Loi française ou accord bilatéral avec la Belgique?
Selon l'article L945-4 du code rural et de la pêche maritime, il est puni de 22 500€ d'amende le fait de "pêcher, détenir à bord, transborder, transférer, débarquer [...] des produits de la pêche [...] en quantité ou en poids supérieur à celui autorisé [...] ou d'enfreindre les obligations ou interdictions relatives à l'arrimage, au tri, à la pesée." Cependant, un accord prévoirait une exception pour ce pêcheur étranger qui devra réaliser sa pesée, une fois le poisson débarqué sur le territoire belge. Un non-sens pour Laetitia Bisiaux qui se fait porte-parole des pêcheurs havrais : "Il y a une différenciation au niveau des contrôles entre les navires français et les navires étrangers, cela provoque une colère légitime au port du Havre."
La plainte déposée par Bloom s'appuie sur l'article de loi français. Les pêcheurs belges, eux, se fondent sur un accord bilatéral entre les deux pays qui autoriserait la pesée à l'arrivée de la marchandise.
Pour les membres de l'association, les textes nationaux permettent notamment une "vérification indispensable pour éviter les fraudes et les trafics en tout genre." En effet, comme le souligne Mme Bisiaux, un camion peut faire un détour avant sa destination finale pour décharger une partie de sa cargaison et ainsi réduire son quota final.

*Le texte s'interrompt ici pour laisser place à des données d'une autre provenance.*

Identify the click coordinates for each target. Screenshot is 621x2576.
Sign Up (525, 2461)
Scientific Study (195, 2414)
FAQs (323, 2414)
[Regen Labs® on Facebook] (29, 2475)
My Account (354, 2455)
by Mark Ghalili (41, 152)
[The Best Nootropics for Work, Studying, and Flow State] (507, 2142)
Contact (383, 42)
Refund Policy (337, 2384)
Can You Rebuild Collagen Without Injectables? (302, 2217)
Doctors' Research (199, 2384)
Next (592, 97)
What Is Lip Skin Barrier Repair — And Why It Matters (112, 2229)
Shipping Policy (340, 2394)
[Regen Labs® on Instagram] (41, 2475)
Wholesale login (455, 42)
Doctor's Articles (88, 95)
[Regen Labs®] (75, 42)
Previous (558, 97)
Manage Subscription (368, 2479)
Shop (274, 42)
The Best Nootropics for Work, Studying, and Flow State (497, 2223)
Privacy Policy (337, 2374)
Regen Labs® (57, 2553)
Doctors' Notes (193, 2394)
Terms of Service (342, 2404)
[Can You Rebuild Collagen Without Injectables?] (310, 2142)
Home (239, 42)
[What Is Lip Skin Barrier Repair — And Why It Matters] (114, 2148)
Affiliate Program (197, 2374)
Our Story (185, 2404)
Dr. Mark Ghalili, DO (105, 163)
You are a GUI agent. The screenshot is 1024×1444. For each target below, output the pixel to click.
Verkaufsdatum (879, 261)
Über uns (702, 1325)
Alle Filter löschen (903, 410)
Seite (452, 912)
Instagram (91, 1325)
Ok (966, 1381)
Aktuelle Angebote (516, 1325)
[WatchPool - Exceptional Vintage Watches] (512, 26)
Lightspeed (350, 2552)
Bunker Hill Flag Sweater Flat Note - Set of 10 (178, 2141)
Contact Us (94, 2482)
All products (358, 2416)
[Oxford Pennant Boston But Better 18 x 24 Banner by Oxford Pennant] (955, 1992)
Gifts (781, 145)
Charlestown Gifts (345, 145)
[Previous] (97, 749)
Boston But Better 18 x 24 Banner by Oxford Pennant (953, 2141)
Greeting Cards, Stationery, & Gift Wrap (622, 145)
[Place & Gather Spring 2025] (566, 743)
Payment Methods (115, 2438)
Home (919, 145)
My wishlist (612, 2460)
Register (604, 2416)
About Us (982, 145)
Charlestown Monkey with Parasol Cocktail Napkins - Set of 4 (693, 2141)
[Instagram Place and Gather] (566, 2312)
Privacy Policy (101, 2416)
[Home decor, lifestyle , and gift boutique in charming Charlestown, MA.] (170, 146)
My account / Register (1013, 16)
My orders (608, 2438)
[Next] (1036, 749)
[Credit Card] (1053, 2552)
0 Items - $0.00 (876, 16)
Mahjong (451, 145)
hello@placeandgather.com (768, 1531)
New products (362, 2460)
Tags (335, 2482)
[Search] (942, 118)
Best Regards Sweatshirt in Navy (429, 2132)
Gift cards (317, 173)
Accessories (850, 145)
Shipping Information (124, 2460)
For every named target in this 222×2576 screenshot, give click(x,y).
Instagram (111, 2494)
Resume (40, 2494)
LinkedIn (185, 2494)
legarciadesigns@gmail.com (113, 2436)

Selon elle, la Belgique aurait même été mise en cause par la Commission Européenne pour des problèmes de traçabilité du poisson. "Nous avons un accord avec un pays qui ne respecterait pas ses obligations en termes de contrôles", s'insurge-t-elle, avant d'ajouter que, "la fraude d'un seul navire pourrait rapporter gros : plus de 500 000€ par an!"
Du poisson interdit à la pêche
L'incident aurait pu s'arrêter là, mais quelques heures après l'arrivée du camion en Belgique, une photo du résultat de la pêche est postée sur le réseau social Facebook. Sur l'image, on identifie du bar européen, une espèce de poisson qu'il est interdit de pêcher en Manche durant les mois de février et mars.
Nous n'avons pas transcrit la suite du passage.